El comandante Manuel Piñeiro Lozada era ya una leyenda cuando trabamos amistad en 1970. Muy conocido en círculos de izquierda latinoamericanos e internacionales y, por supuesto, en la CIA, no obstante su alergia a los reflectores yo era dirigente de la Juventud Comunista, devenido ``a la carrera'' director del diario habanero Juventud Rebelde y él se aficionó a visitarnos a medianoche para comentar las noticias del día. Llegaba hambriento dispuesto a asaltar sin piedad nuestra famélica despensa. Con frecuencia acompañaba más tarde a Barbarroja hasta su casa, donde la tertulia podía prolongarse hasta el amanecer. El mito me sería revelado ahora en carne y hueso. Intuitivo, poseía una simpatía y una inteligencia nada comunes con frases entrecortadas disparaba agudas observaciones, que remataba con voz ronca, tartamudeando a veces. Ajeno al dogma y a la ortodoxia, poseía un irreverente sentido del humor y su alegría contagiaba piel y barba rojizas, como guerrero vikingo, aunque descendiente de gallegos voluntariosos. Temerario y díscolo, a ello debió más de un desaguisado, pero aciertos también. No rebasaba entonces la treintena.
Convencido de la necesidad de un proyecto revolucionario ligado a las raíces cubanas, latinoamericanas y caribeñas --sin desdeño del acervo universal-- admiraba por su firmeza y entrega a los militantes de los viejos partidos comunistas, pero era muy crítico de su frecuente rigidez y dócil aquiescencia a los humores de Moscú.
Fue una pieza clave en la defensa de la joven revolución de la conjura sin precedentes montada por los servicios especiales de Estados Unidos. Organizó un aparato que vertebró las relaciones de Cuba con los revolucionario de otros países, facilitándoles entrenamiento militar, documentos falsos, armamento e infraestructura, además de cumplir importantes funciones políticas. Consideraba este apoyo un deber moral del Estado cubano. Le tocó, durante largos años, ser ejecutor de políticas objeto de amargas discrepancias con los soviéticos.
La conspiración y la lucha guerrillera eran su medio natural. En ellas había coronado sus años formativos. Pero no rendía culto a la violencia ni era un fundamentalista. Podría recomendar pruden- cia y actuar como abogado del diablo ante los que proponían las soluciones más tremendas.

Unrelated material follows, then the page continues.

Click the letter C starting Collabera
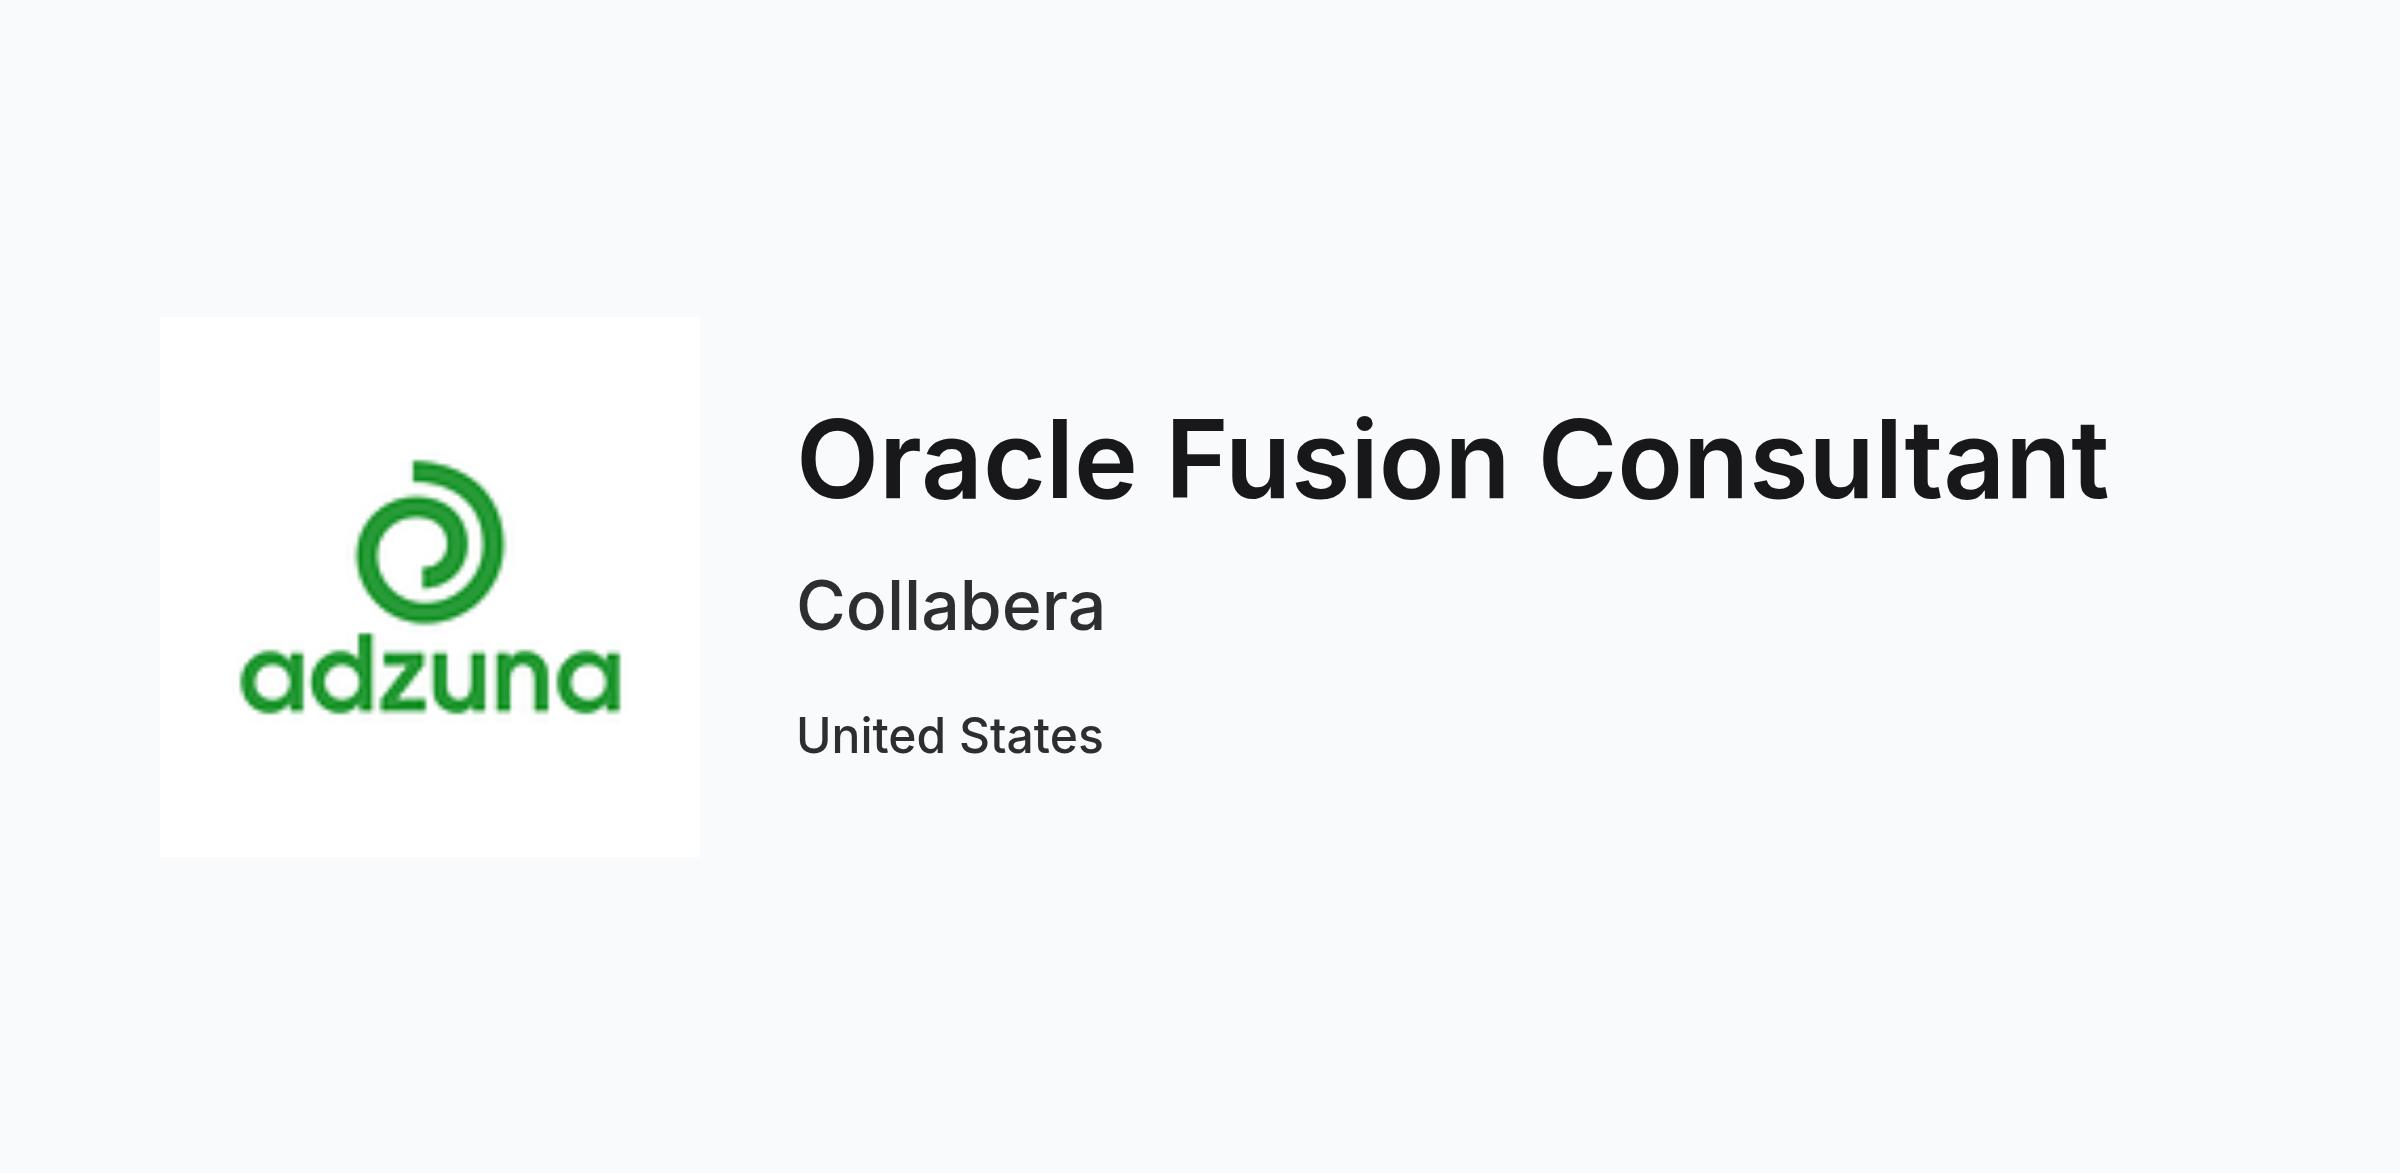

Buscaba el cuestionamiento de sus colaboradores, a menudo talentoso, y le molestaba que aceptaran pasivamente sus criterios Estimulaba la herejía y llegó a valorar la investigación y el pensamiento crítico como instrumentos imprescindibles en la formulación de estrategias y en la rectificación de errores.
No fue un teórico ni un ideólogo pero su sensibilidad política e inquietud intelectual y su proximidad a Fidel Castro hicieron que el guerrillero ``total'' de los primeros tiempos cediera el lugar a un revolucionario maduro que percibía la importancia de todas las opciones, y de su audaz combinación, en las luchas de liberación nacional.
En virtud del agudo enfrentamiento de la década del 60, su energía se concentró principalmente en apoyar los movimientos guerrilleros, pero no subestimaba otras formas de resistencia contra el enemigo del norte. El proceso nacionalista de los militares peruanos, el desafío torrijista por el rescate del Canal de Panamá, el gobierno popular del general Torres en Bolivia. Su afinidad con el Movimiento de Izquierda Revolucionaria y la amistad con su líder Miguel Enríquez no menoscabaron sus vínculos con el resto de la izquierda chilena ni disminuyó su fraterna relación con Salvador Allende. Trató de que encontraran un punto de equilibrio que potenciara lo más útil de las distintas tácticas en la promoción de la vía electoral, y más tarde en la preservación del gobierno de la Unidad Popular.
Corresponderá a los historiadores profundizar en el tema, pero me atrevo a afirmar que Piñeiro ocupa un sitio importante entre los hombres y mujeres que lucharon en el seno de la revolución cubana por mantener --pese a la alianza con la Unión Soviética-- la autonomía y autenticidad, que no obstante tantos inconvenientes la han salvado de acompañar a los socialismos ``reales'' al despeñadero. Aunque compartía esa inevita- ble alianza, fue contrario a las actitudes facilistas, receptivas a los cantos de sirena que desde el Kremlin invitaban al calco y a la subordinación. Le costó no pocos sinsabores.
Aun es temprano para fijar el saldo completo que deja este hombre, tan controvertido tan implicado --por su enorme responsabilidad y su raigal cubanía-- con las virtudes, defectos y errores de más de una generación de compatriotas y los de la revolución misma.
Basta añadir por ahora que, protagonista insigne del desigual duelo de David contra Goliat, fue fiel a sus convicciones hasta el último aliento. La leyenda vive.